Segundo Tribunal Regional Federal da 3ª Região (TRF3), o casal viveu em união estável e teve três filhos. O vínculo foi confirmado por moradores da Aldeia Guassuty, onde a família reside, em Aral Moreira. A mulher era beneficiária de aposentadoria por idade rural. 

“A prova documental e testemunhal demonstra a constituição de núcleo familiar. Há a certidão de nascimento de uma filha e relatos de que o casal possuía outros dois filhos. Esses elementos evidenciam a convivência e a formação de família, independentemente da ausência de registro formal de casamento”, afirmou a magistrada. 
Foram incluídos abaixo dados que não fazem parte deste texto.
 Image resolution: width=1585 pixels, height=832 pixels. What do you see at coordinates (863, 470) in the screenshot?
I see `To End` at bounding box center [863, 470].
Para a juíza federal, os depoimentos colhidos corroboram a existência da união conjugal e da convivência contínua até o óbito da segurada. “Assim, o autor faz jus à concessão do benefício de pensão por morte”, concluiu. 

A sentença estabeleceu o prazo de 45 dias para o INSS realizar o primeiro pagamento. Mária Rúbia Andrade Matos levou em consideração a impossibilidade de o viúvo prover o próprio sustento. 

O INSS também deverá pagar as parcelas atrasadas desde 4 de fevereiro de 2025, data em que foi apresentado o requerimento administrativo.